The report shows that 73% of American households still express concern about their online security and privacy, but that number is down 11% from 2015.
The survey also discovered a decrease in users who refrained from online use because of their concerns. 45% avoided online activity in 2015, with just 33% reporting the halt in 2017.
“All of us by now have experienced some sort of breach,” explained Drury professor Dr. Shannon McMurtrey.
“We have had our credit card data stolen, we checked our statement, we found a transaction that wasn’t ours. You call the company, they respond quickly, the world doesn’t end, and you walk away knowing that this is a hassle and a pain but you realize that this is just a reality of living in the digital age.”
But should it just be a ‘reality of living in the digital age’?
I’m glad you asked.
Dr. McMurtrey continued….. “for too many people, we have equated cyber security risk with data breaches and with privacy violations.”

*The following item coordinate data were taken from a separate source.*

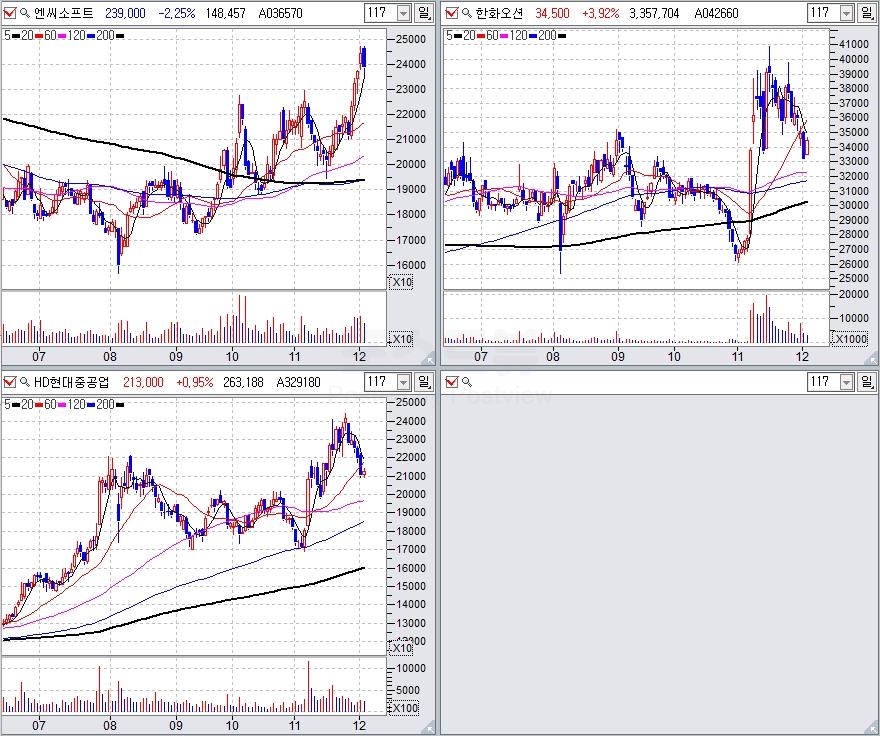Screen dimensions: 880x736
Task: Click the X10 volume scale icon in 엔씨소프트 chart
Action: [x=400, y=339]
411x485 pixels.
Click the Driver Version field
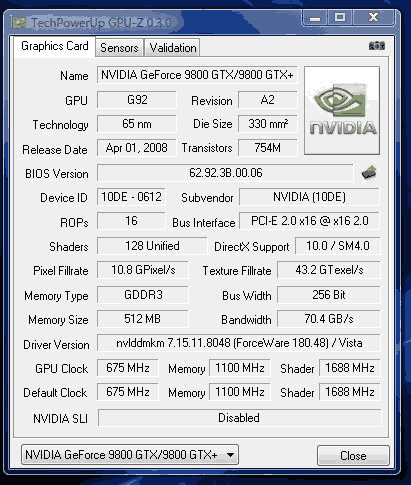coord(239,343)
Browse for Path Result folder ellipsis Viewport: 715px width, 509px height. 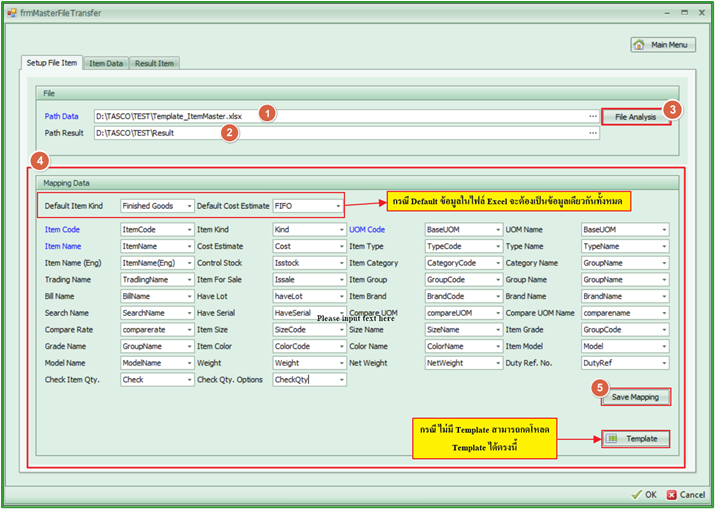tap(592, 133)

“Sure that is a bad thing, but the government is doing a good job of making us all aware of the risk of cyber war. We are seeing an increase and uptick in that from Russia, China, Iran, and North Korea.”
“They realize that waging war online is much cheaper and less expensive than it is with guns and missiles. They are certainly spending a lot of time and energy in that area.”

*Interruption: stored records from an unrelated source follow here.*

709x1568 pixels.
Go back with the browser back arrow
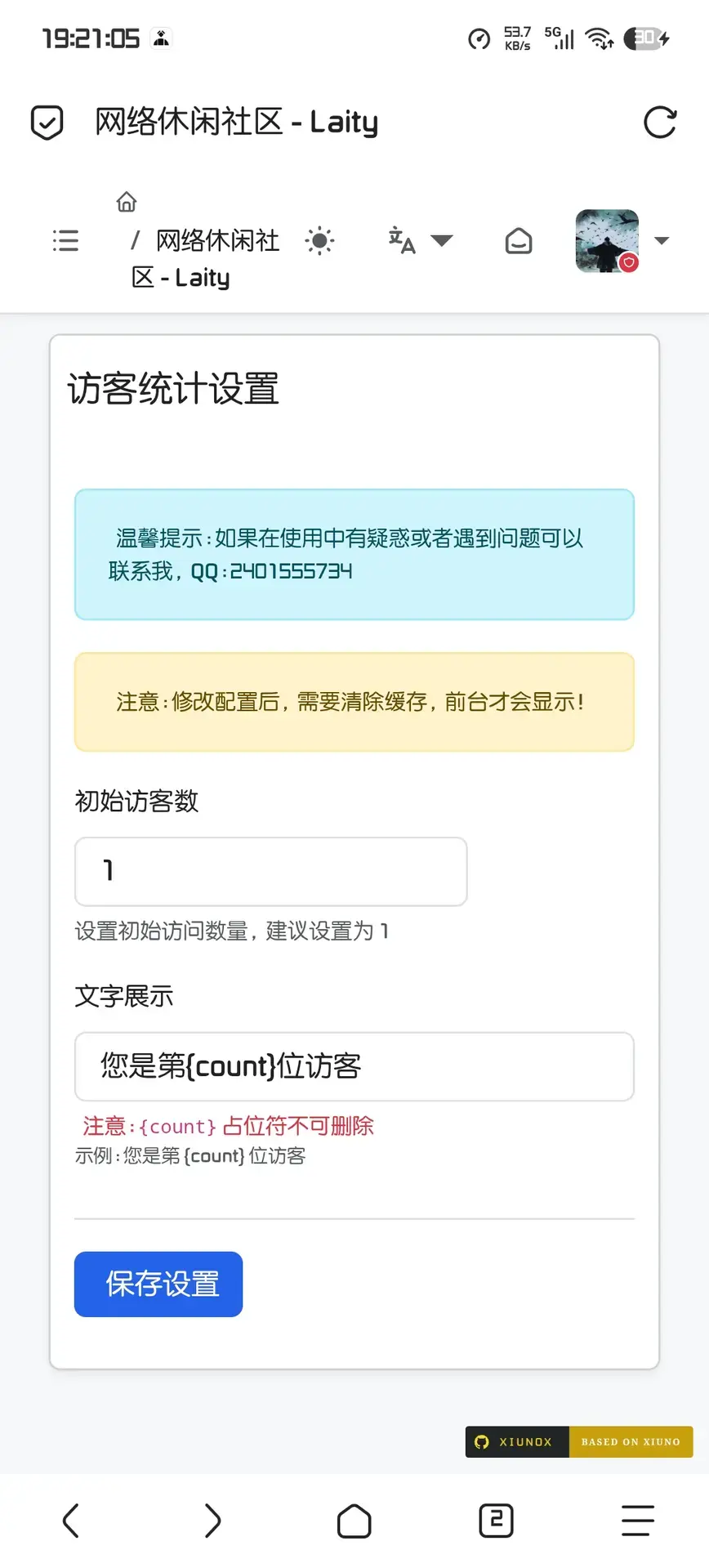click(x=71, y=1521)
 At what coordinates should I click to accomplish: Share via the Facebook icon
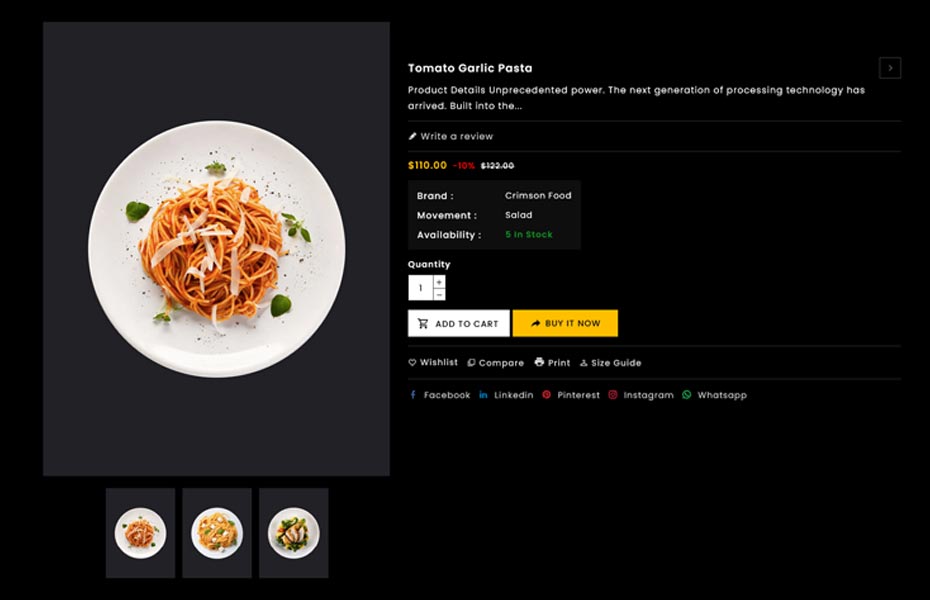[413, 395]
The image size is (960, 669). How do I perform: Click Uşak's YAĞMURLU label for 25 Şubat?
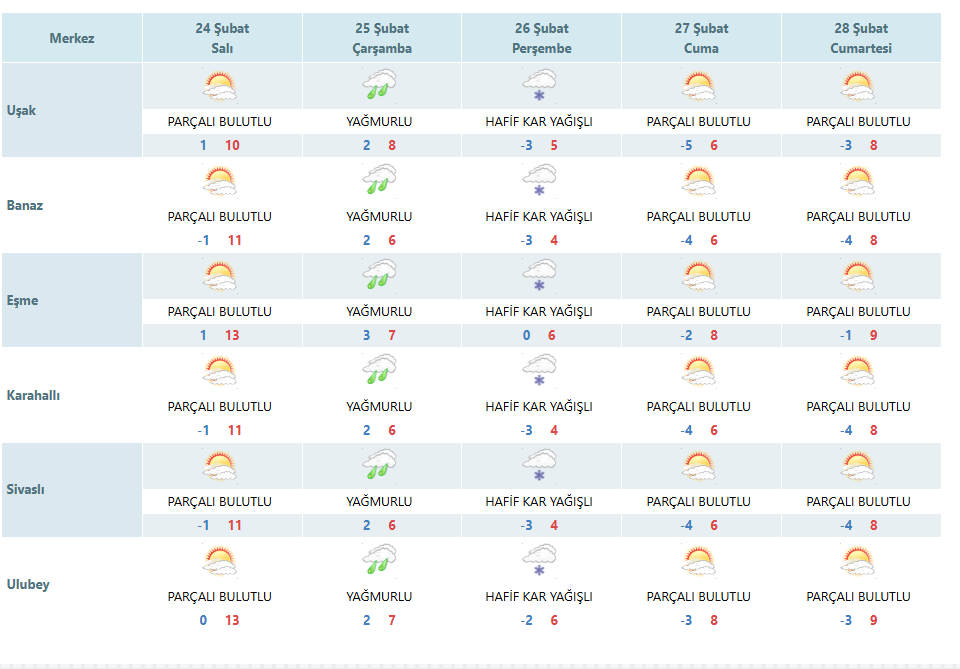[379, 121]
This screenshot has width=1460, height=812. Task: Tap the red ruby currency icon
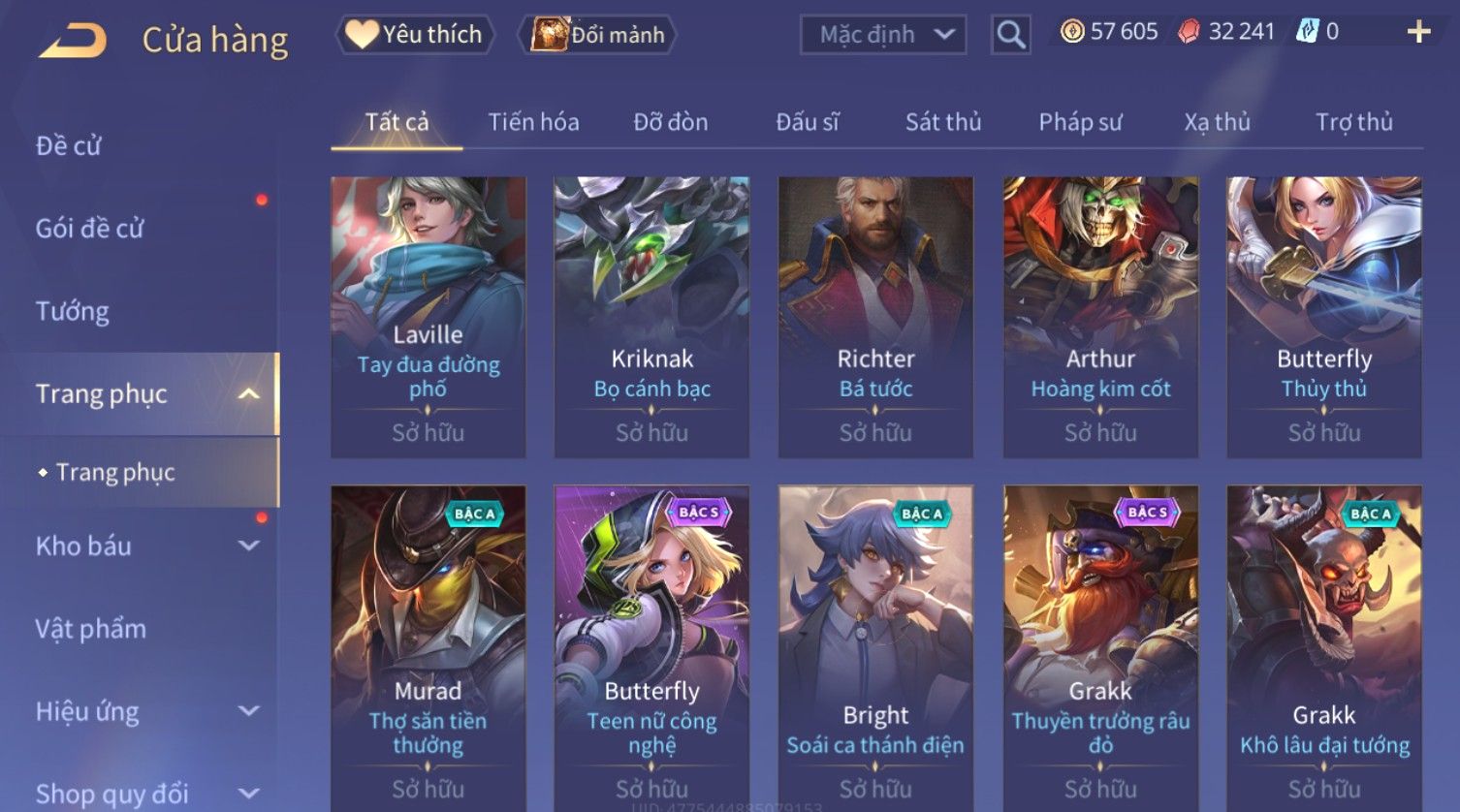(1189, 32)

The social network says that the accounts were operating in an “inauthentic way” and that these accounts are linked to the same actors that tried to impact the 2016 election.
The survey conducted by the NTIA was conducted 4 months prior to the Cambridge Analytica Facebook scandal, so the results may be different today, but Dr. McMurtrey says the dwindling concern by individuals if not mirrored by businesses owners and corporations.
The Bureau of Labor Statistics recently increased their job outlook for those wanting to enter the field of cyber security.
The website, Cyber Seek, estimates that there are 301,873 job openings right now in the United States, and that Missouri holds 4,788 of those.
Drury recently launched their Cyber Security Leadership program to help fill some of that gap. It’s a 4 course graduate program that can be combined with an MBA program.
“People who don’t consider themselves technical and who don’t want to work in the field of information security, we have offerings there to just help them feel more confident,” said McMurtrey.